Harga minyak memangkas kenaikan di akhir sesi setelah kedua kontrak naik lebih dari satu dolar AS per barel.
Pelaku pasar mengambil keuntungan dari harga yang lebih tinggi, kata Phil Flynn, seorang analis di Price Futures Group.
Kekuatan dalam indeks dolar AS juga membebani harga.
Greenback yang lebih kuat membuat minyak mentah lebih mahal bagi investor yang memegang mata uang lain.
Membatasi kerugian, persediaan minyak mentah AS turun 708.000 barel pada minggu lalu menjadi 457,4 juta barel, dibandingkan dengan ekspektasi para analis dalam jajak pendapat Reuters untuk penurunan 2,4 juta barel, data Badan Informasi Energi AS (EIA) menunjukkan pada Rabu (19/7/2023).

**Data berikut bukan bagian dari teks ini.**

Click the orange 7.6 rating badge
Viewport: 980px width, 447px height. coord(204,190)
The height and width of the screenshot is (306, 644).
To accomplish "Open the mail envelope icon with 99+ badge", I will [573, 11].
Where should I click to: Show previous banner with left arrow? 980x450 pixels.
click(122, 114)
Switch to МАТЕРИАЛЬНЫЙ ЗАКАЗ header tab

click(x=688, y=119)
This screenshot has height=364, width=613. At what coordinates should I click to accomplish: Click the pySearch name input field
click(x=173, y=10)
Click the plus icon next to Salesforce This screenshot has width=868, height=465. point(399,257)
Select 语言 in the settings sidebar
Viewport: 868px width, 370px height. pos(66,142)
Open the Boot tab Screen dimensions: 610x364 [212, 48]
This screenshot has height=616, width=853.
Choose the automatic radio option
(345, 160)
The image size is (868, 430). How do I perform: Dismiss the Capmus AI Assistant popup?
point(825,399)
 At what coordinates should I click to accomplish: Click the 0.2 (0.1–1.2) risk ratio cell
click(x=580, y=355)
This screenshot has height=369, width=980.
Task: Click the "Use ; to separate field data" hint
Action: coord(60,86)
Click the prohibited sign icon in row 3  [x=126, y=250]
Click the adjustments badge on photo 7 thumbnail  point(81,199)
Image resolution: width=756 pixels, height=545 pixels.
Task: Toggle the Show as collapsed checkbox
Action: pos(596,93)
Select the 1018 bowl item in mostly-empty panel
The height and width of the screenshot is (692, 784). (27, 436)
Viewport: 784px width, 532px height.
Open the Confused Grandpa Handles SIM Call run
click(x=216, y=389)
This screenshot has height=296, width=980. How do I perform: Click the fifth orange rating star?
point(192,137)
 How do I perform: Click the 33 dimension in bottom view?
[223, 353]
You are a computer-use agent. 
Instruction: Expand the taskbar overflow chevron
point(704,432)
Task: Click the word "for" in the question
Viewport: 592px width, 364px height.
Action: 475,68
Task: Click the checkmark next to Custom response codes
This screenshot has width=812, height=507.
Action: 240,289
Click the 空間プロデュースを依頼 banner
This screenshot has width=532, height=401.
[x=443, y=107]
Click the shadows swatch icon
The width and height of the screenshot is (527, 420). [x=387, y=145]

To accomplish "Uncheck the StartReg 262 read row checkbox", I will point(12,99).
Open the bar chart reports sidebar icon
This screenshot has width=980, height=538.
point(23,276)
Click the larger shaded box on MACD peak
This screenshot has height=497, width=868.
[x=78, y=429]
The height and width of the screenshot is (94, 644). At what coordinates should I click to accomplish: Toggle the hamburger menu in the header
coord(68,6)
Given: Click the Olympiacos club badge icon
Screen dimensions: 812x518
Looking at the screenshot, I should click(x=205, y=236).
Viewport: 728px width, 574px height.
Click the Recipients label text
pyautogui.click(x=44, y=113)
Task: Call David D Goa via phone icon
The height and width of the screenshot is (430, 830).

Data menunjukkan persediaan di Cadangan Minyak Strategis (SPR) naik untuk pertama kalinya sejak Januari 2021, karena AS mencoba untuk mengisi kembali cadangannya menyusul rekor penurunan tahun lalu.
“Ini adalah akhir dari sebuah era,” kata Flynn, dikutip dari Reuters.
“Kami diingatkan bahwa rilis SPR telah berakhir, dan pasar akan berada pada pijakan yang jauh lebih kokoh.” Dalam langkah yang dapat meningkatkan permintaan minyak, perencana ekonomi utama China berjanji pada Selasa (18/7/2023) akan meluncurkan kebijakan untuk “memulihkan dan memperluas” konsumsi di ekonomi terbesar kedua di dunia itu.
Data AS pada Selasa (18/7/2023) menunjukkan penjualan ritel naik kurang dari yang diharapkan pada Juni mendorong pandangan bahwa Federal Reserve akan berhenti menaikkan suku bunga.
Suku bunga yang lebih tinggi meningkatkan biaya pinjaman dan dapat memperlambat pertumbuhan ekonomi serta mengurangi permintaan minyak.
Tanda positif lainnya, anggota dewan gubernur Bank Sentral Eropa Klaas Knot pada Selasa (18/7/2023) menyatakan bahwa kenaikan suku bunga di luar pertemuan ECB minggu depan “sama sekali bukan kepastian.” “Pedagang mulai menjadi jauh lebih optimis karena inflasi mereda.
…
Setiap perbaikan data inflasi juga berarti peningkatan permintaan minyak,” kata Naeem Aslam dari Zaye Capital Markets.
Rusia akan mengurangi ekspor minyaknya sebesar 2,1 juta metrik ton pada kuartal ketiga, sejalan dengan rencana pemotongan ekspor sukarela sebesar 500.000 barel per hari pada Agustus, menurut kementerian energi negara itu.